Texto de la página:

La simplificación sólo beneficia al autoritarismo y se utiliza para la imposición de valores desde arriba y para el dominio. Expresa la verticalidad arbitraria de las jerarquías sociales, axiológicas y simbólicas. La alternativa consiste en ampliar la horizontalidad real de las relaciones personales y sociales, nacionales e internacionales. La intolerancia empobrecedora se contrarresta con el fomento de los valores cívicos, el respeto a la diferencia y a la pluralidad enriquecedora, con la creación de voluntad democrática. El pensamiento dogmático se combate con el pensamiento crítico. Antes de hablar y largar consignas, hay que escuchar lo que la gente dice y piensa.
4.
La visión humanista para el siglo XXI incluye asímismo la elevación del hedonismo individualista a felicidad compartida. En su camino ascendente, la evolución cultural humana va del placer al disfrute, y de éste a la felicidad. El placer debe estar gobernado por el disfrute y el disfrute por la felicidad. Lo contrario supone un trastorno de las leyes naturales, que se traduce en infelicidad y en la ruina del disfrute y del placer mismo, como afirma el biólogo evolucionista español Faustino Cordón.
Parece que en el mundo actual se da esta subversión de valores y que para ser felices conviene recusar el hedonismo extraviado, como el que se da en el afán de poder o de posesión, en el disfrute del éxito sobre los demás, antisociales y contrarios a la naturaleza humana y a la felicidad propia y ajena.
El hedonista carece de proyecto de vida, generalmente por causas ajenas a él. Cuando el medio social carece de proyecto, como ocurre en la actualidad, la sociedad desorienta las iniciativas particulares, por ser ella la que les da sentido.
Como perturbación del normal desarrollo de la personalidad, el hedonismo se da preferentemente en personas acomodadas. El daño es mucho mayor en quienes no pueden ser dueños de su destino, por la inseguridad del mañana, por la necesidad de sobrevivir el día a día, o por la sujeción forzosa a un trabajo rutinario. Se diferencia de la felicidad porque:
1) el objetivo del hedonista es realizar una cadena discontinua (discreta) de acciones que procuren placer;
2) la prucura de placer se entiende como un impulso egoista, ya que se circunscribe a sensaciones del propio cuerpo y los demás son contemplados como colaboradores o posibilitadores del propio placer, esto es, como meros instrumentos.
La felicidad no se opone al placer, ni al disfrute, sino que se edifica sobre ellos. Sobre el dolor y la necesidad no hay disfrute, ni sin disfrute hay felicidad. Es un salto del impulso momentáneo animal ante estímulos directos (del placer proporcionado por la satisfacción de la necesidad inmediata) al entusiasmo sostenido (a la pasión) ante proyectos bien concebidos que han de realizarse siempre en cooperación, proyectos en los que el ser humano se realiza en pensamiento comunicable. Así asciende del placer a la felicidad. La felicidad es el disfrute por la emancipación creciente de la necesidad, por la conquista de libertad.

Información proporcionada:
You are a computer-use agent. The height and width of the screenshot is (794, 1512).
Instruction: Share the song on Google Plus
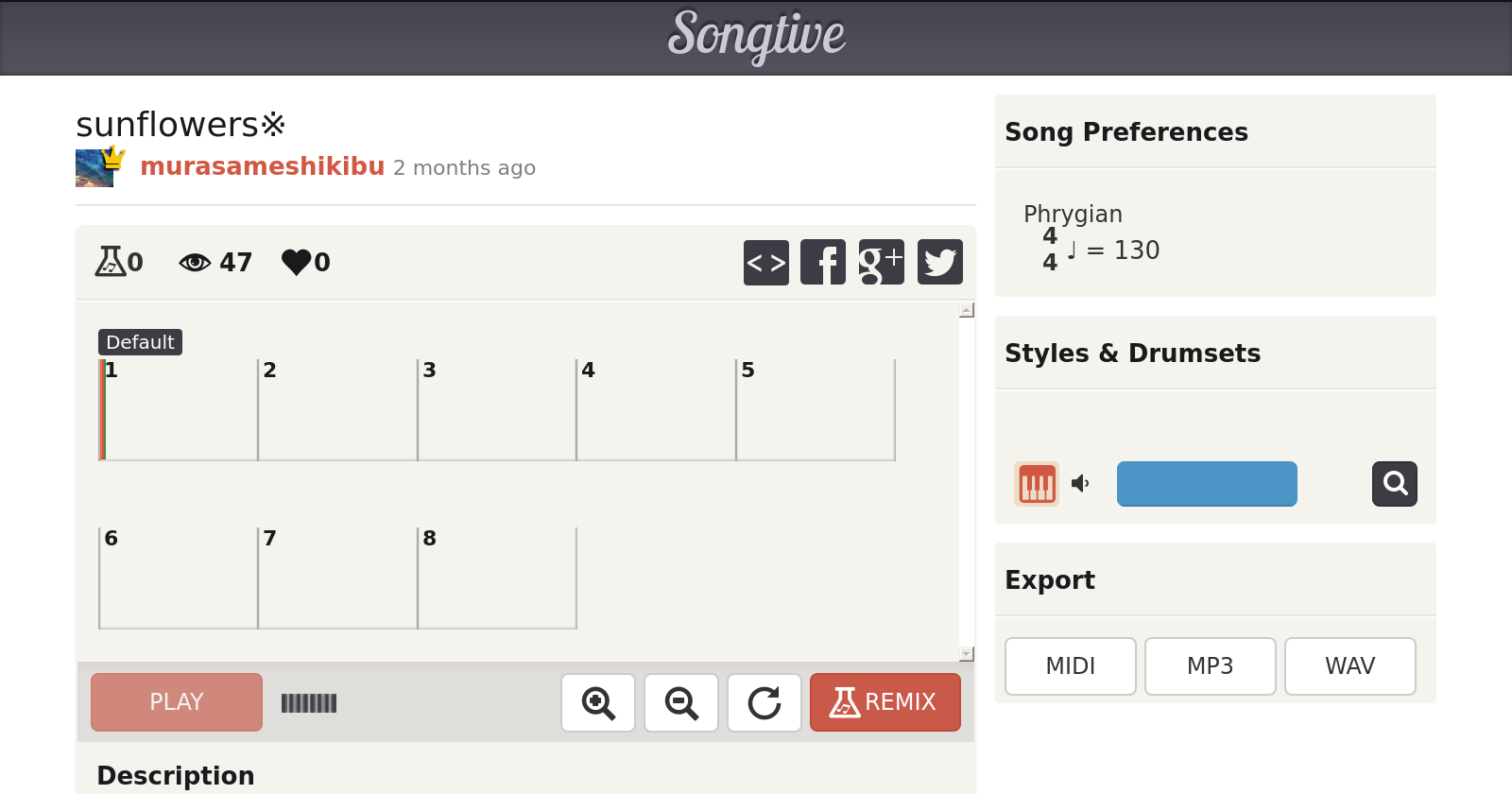coord(881,262)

Acciones a realizar:
1. Convierte en lista el párrafo del texto de la página que comienza con «La felicidad no se opone» y conserva sus datos principales.
2. Por favor, resume el texto de la página en dos oraciones.

Soluciones propuestas:
1.
- La felicidad no se opone al placer ni al disfrute, sino que se edifica sobre ellos.
- Sobre el dolor y la necesidad no hay disfrute, y sin disfrute no hay felicidad.
- Es un salto del impulso momentáneo ante estímulos directos al entusiasmo sostenido ante proyectos bien concebidos, que se realizan siempre en cooperación.
- En esos proyectos el ser humano se realiza en pensamiento comunicable, y así asciende del placer a la felicidad.
- La felicidad es el disfrute por la emancipación creciente de la necesidad, por la conquista de libertad.

2. El texto de la página propone ampliar la horizontalidad real de las relaciones personales y sociales y combatir el pensamiento dogmático con el pensamiento crítico, y sostiene que la evolución cultural humana va del placer al disfrute y de este a la felicidad. Critica el hedonismo, que carece de proyecto de vida y entiende la procura de placer como un impulso egoísta, y define la felicidad como el disfrute por la emancipación creciente de la necesidad, por la conquista de libertad.